* **Exercise description**
Return each entry precisely as it appears below.

= Beginning of Section =

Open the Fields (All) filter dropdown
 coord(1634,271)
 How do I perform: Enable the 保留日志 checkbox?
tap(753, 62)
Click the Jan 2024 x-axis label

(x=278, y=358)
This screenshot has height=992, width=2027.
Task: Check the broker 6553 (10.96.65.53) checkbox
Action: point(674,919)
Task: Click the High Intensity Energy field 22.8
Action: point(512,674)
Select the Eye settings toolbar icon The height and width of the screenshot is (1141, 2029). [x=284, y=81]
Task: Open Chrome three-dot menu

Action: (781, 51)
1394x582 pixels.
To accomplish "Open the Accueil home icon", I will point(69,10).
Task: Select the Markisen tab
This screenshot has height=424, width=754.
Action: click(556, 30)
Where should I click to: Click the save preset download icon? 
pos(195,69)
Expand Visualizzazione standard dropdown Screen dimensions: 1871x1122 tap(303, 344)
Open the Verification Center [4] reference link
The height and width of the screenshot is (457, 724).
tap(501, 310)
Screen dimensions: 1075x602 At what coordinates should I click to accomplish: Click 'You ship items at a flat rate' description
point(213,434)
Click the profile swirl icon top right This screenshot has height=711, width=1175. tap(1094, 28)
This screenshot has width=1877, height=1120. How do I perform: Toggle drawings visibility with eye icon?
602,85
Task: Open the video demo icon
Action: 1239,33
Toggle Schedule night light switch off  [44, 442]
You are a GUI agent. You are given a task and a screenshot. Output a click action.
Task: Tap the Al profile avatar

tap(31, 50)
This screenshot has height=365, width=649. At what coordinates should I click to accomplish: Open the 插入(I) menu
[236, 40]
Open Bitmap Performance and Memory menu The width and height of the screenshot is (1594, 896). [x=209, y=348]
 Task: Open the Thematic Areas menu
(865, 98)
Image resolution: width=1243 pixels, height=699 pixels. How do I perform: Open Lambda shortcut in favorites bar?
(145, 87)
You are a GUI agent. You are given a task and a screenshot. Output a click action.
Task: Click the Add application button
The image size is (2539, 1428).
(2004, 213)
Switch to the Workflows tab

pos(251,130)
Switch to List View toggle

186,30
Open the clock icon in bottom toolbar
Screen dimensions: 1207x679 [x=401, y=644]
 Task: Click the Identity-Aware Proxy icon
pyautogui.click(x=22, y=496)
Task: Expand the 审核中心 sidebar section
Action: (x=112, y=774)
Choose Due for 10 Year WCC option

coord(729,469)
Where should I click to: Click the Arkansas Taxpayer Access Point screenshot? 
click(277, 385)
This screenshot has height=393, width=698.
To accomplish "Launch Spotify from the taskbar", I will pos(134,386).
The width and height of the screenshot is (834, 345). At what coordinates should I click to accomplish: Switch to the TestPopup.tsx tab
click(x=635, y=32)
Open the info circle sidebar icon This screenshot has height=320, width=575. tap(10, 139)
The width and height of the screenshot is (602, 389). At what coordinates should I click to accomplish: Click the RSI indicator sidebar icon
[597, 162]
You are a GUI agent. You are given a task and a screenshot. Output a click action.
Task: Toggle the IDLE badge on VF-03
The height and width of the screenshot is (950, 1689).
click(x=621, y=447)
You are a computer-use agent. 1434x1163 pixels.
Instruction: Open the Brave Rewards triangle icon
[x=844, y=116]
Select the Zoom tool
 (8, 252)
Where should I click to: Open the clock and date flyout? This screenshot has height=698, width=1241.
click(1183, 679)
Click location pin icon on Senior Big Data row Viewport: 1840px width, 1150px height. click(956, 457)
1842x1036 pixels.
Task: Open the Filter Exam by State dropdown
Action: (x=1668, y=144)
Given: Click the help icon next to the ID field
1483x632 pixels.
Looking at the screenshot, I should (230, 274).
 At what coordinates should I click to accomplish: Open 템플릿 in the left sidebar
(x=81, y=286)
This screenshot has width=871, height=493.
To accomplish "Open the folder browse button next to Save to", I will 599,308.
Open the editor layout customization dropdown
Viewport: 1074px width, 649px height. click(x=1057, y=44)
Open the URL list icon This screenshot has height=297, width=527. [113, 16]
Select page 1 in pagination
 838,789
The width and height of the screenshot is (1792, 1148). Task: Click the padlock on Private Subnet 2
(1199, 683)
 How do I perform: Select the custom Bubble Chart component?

= End of Section =

* **Exercise response**
Open the Fields (All) filter dropdown
 coord(1634,271)
 How do I perform: Enable the 保留日志 checkbox?
tap(753, 62)
Click the Jan 2024 x-axis label

(x=278, y=358)
This screenshot has height=992, width=2027.
Task: Check the broker 6553 (10.96.65.53) checkbox
Action: point(674,919)
Task: Click the High Intensity Energy field 22.8
Action: point(512,674)
Select the Eye settings toolbar icon The height and width of the screenshot is (1141, 2029). [x=284, y=81]
Task: Open Chrome three-dot menu

Action: (781, 51)
1394x582 pixels.
To accomplish "Open the Accueil home icon", I will point(69,10).
Task: Select the Markisen tab
This screenshot has height=424, width=754.
Action: click(556, 30)
Where should I click to: Click the save preset download icon? 
pos(195,69)
Expand Visualizzazione standard dropdown Screen dimensions: 1871x1122 tap(303, 344)
Open the Verification Center [4] reference link
The height and width of the screenshot is (457, 724).
tap(501, 310)
Screen dimensions: 1075x602 At what coordinates should I click to accomplish: Click 'You ship items at a flat rate' description
point(213,434)
Click the profile swirl icon top right This screenshot has height=711, width=1175. tap(1094, 28)
This screenshot has width=1877, height=1120. How do I perform: Toggle drawings visibility with eye icon?
602,85
Task: Open the video demo icon
Action: 1239,33
Toggle Schedule night light switch off  [44, 442]
You are a GUI agent. You are given a task and a screenshot. Output a click action.
Task: Tap the Al profile avatar

tap(31, 50)
This screenshot has height=365, width=649. At what coordinates should I click to accomplish: Open the 插入(I) menu
[236, 40]
Open Bitmap Performance and Memory menu The width and height of the screenshot is (1594, 896). [x=209, y=348]
 Task: Open the Thematic Areas menu
(865, 98)
Image resolution: width=1243 pixels, height=699 pixels. How do I perform: Open Lambda shortcut in favorites bar?
(145, 87)
You are a GUI agent. You are given a task and a screenshot. Output a click action.
Task: Click the Add application button
The image size is (2539, 1428).
(2004, 213)
Switch to the Workflows tab

pos(251,130)
Switch to List View toggle

186,30
Open the clock icon in bottom toolbar
Screen dimensions: 1207x679 [x=401, y=644]
 Task: Click the Identity-Aware Proxy icon
pyautogui.click(x=22, y=496)
Task: Expand the 审核中心 sidebar section
Action: (x=112, y=774)
Choose Due for 10 Year WCC option

coord(729,469)
Where should I click to: Click the Arkansas Taxpayer Access Point screenshot? 
click(277, 385)
This screenshot has height=393, width=698.
To accomplish "Launch Spotify from the taskbar", I will pos(134,386).
The width and height of the screenshot is (834, 345). At what coordinates should I click to accomplish: Switch to the TestPopup.tsx tab
click(x=635, y=32)
Open the info circle sidebar icon This screenshot has height=320, width=575. tap(10, 139)
The width and height of the screenshot is (602, 389). At what coordinates should I click to accomplish: Click the RSI indicator sidebar icon
[597, 162]
You are a GUI agent. You are given a task and a screenshot. Output a click action.
Task: Toggle the IDLE badge on VF-03
The height and width of the screenshot is (950, 1689).
click(x=621, y=447)
You are a computer-use agent. 1434x1163 pixels.
Instruction: Open the Brave Rewards triangle icon
[x=844, y=116]
Select the Zoom tool
 (8, 252)
Where should I click to: Open the clock and date flyout? This screenshot has height=698, width=1241.
click(1183, 679)
Click location pin icon on Senior Big Data row Viewport: 1840px width, 1150px height. click(956, 457)
1842x1036 pixels.
Task: Open the Filter Exam by State dropdown
Action: (x=1668, y=144)
Given: Click the help icon next to the ID field
1483x632 pixels.
Looking at the screenshot, I should (230, 274).
 At what coordinates should I click to accomplish: Open 템플릿 in the left sidebar
(x=81, y=286)
This screenshot has width=871, height=493.
To accomplish "Open the folder browse button next to Save to", I will 599,308.
Open the editor layout customization dropdown
Viewport: 1074px width, 649px height. click(x=1057, y=44)
Open the URL list icon This screenshot has height=297, width=527. [113, 16]
Select page 1 in pagination
 838,789
The width and height of the screenshot is (1792, 1148). Task: Click the padlock on Private Subnet 2
(1199, 683)
 How do I perform: Select the custom Bubble Chart component?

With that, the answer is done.